Recursive Strategy Refinement Algorithms in Multi-Agent Collaborative Environments
Keywords:
Multi-Agent Systems, Recursive Strategy Refinement, Task Completion Rate, Coordination Efficiency, Convergence Time, Resource Utilization, Adaptive PolicyAbstract
A multi-agent collaboration scenario necessitates coordination, effective task assignment, and strategic adjustment in order to attain maximum efficiency in a multi-agent environment. Existing solutions such as fixed heuristics and reinforcement learning often fail in scalability, convergence speed, and adaptability when employed in dynamic, diverse multi-agent systems. In this research, a Recursive Strategy Refinement model is suggested in which the agent's strategy can be adjusted recursively depending on feedback from their previous actions, thereby enhancing coordination efficiency, task performance, and resource management in multi-agent collaboration scenarios.

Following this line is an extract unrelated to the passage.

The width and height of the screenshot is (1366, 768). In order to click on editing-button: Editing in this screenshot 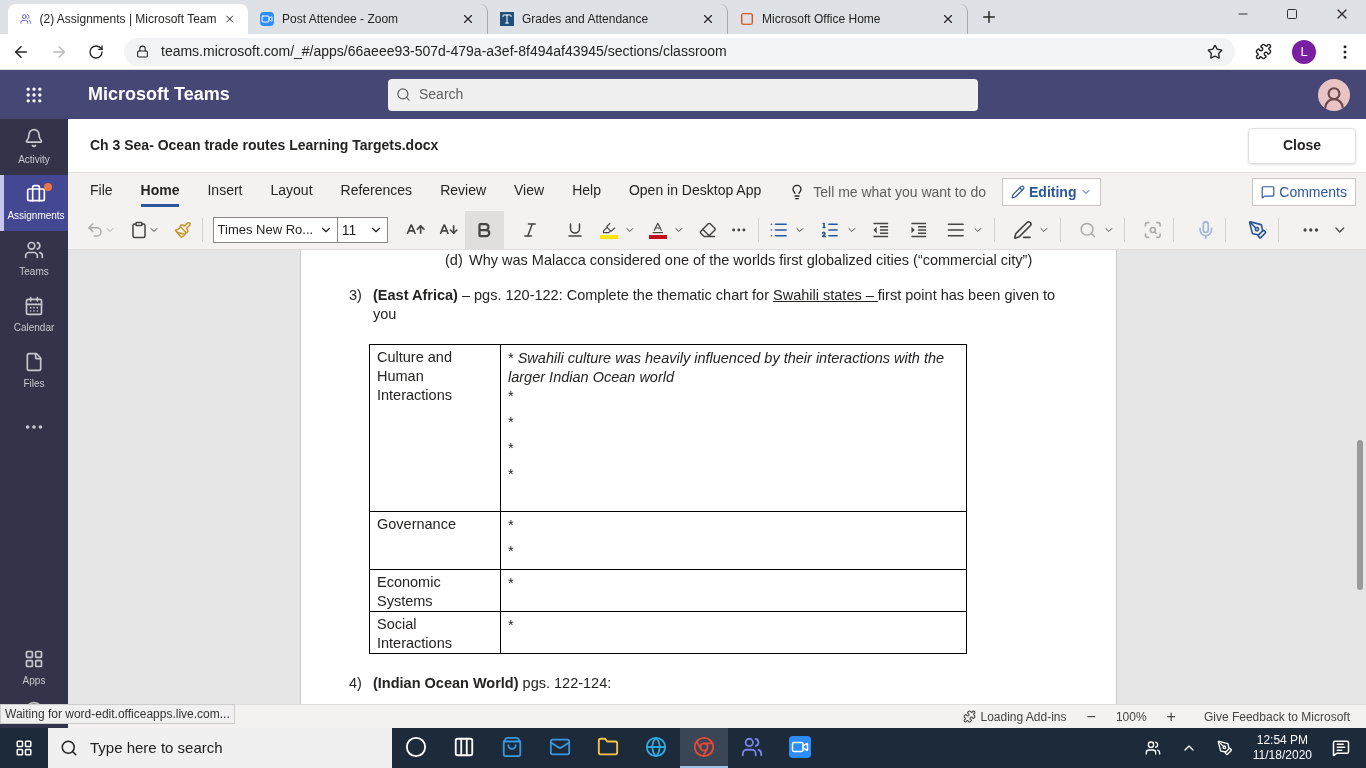, I will do `click(1052, 192)`.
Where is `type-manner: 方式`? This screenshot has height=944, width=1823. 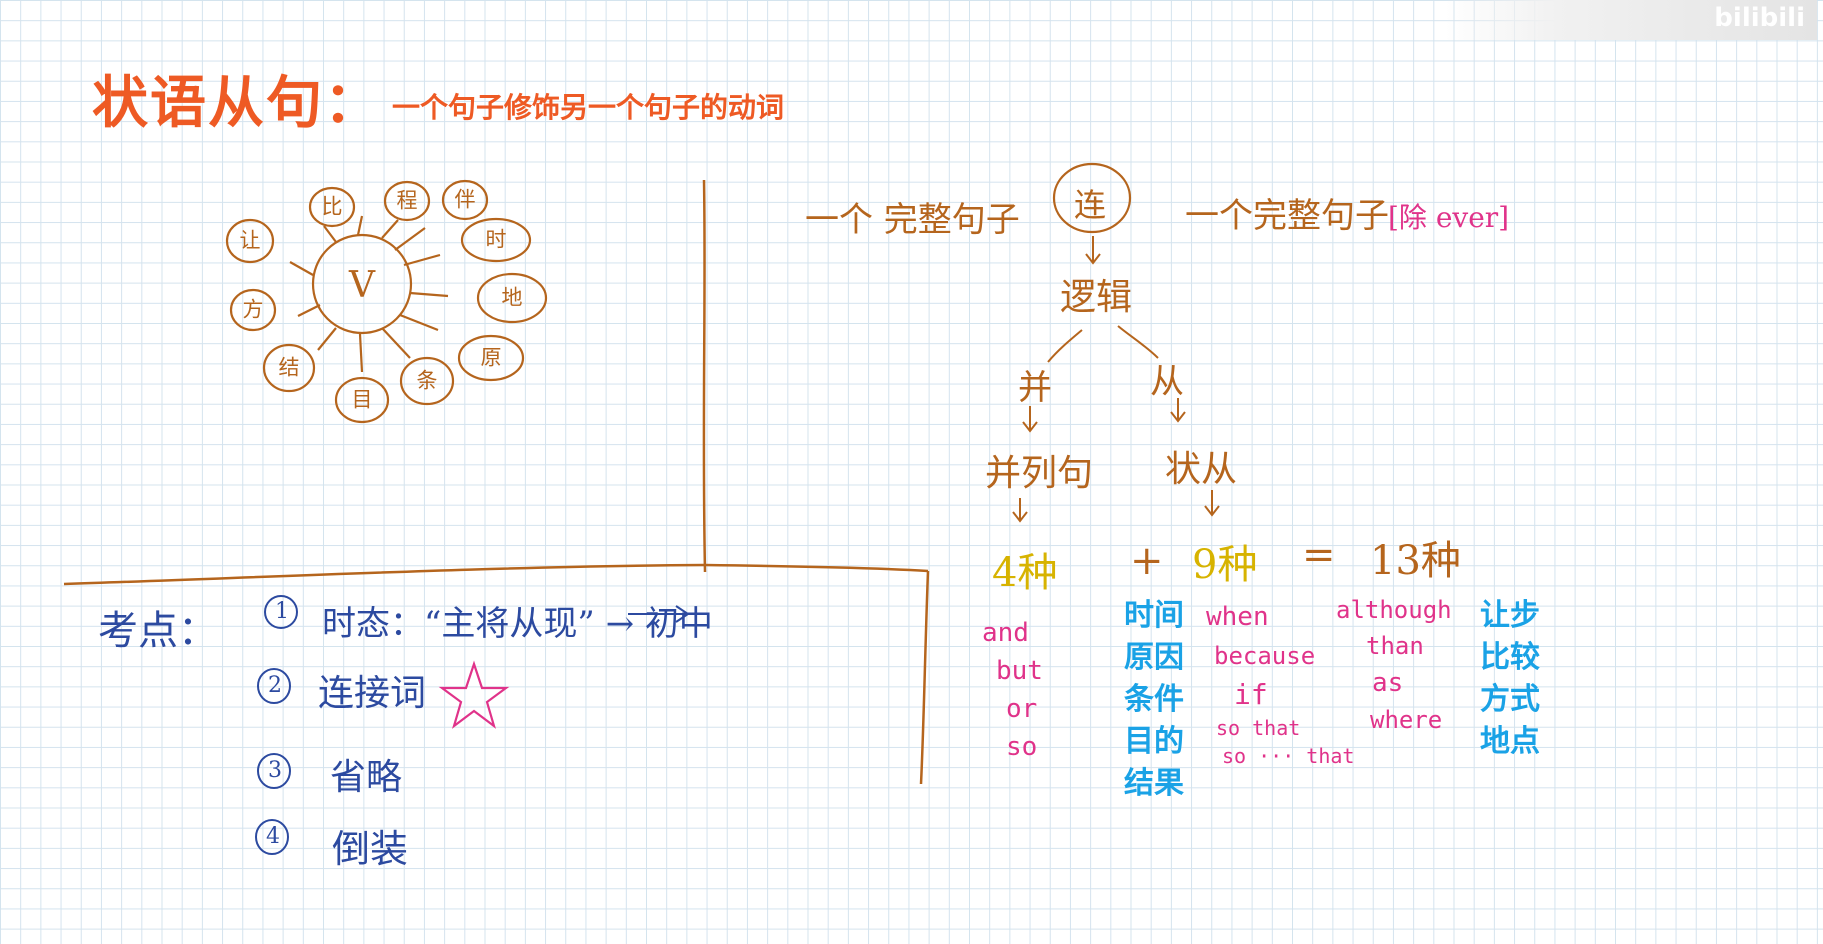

Evaluation was done on simulated experiments in the OpenAI Multi-Agent Particle Environment and Kaggle Drone Swarm Coordination datasets. The recursive update was done using a gradient-based policy refinement approach that facilitated selective information exchange between heterogeneous agents and adaptive behavior improvement. The suggested model showed an average TCR of 92.6%, CE of 88.4%, and RU of 91.3%, surpassing traditional algorithms such as a static heuristic model where TCR is 72.4%, CE 68.3%, and RU 79.5%. The convergence rate was optimized from 35 iterations in static heuristic models to 15 iterations, compared to 28 iterations in non-recursive reinforcement learning algorithms. The convergence pattern revealed fast policy convergence, especially the TCR, which demonstrates statistically significant differences between both methods. Recursive strategy improvement facilitates efficient multi-agent coordination by converging fast, minimizing conflicts, and optimizing resource allocation.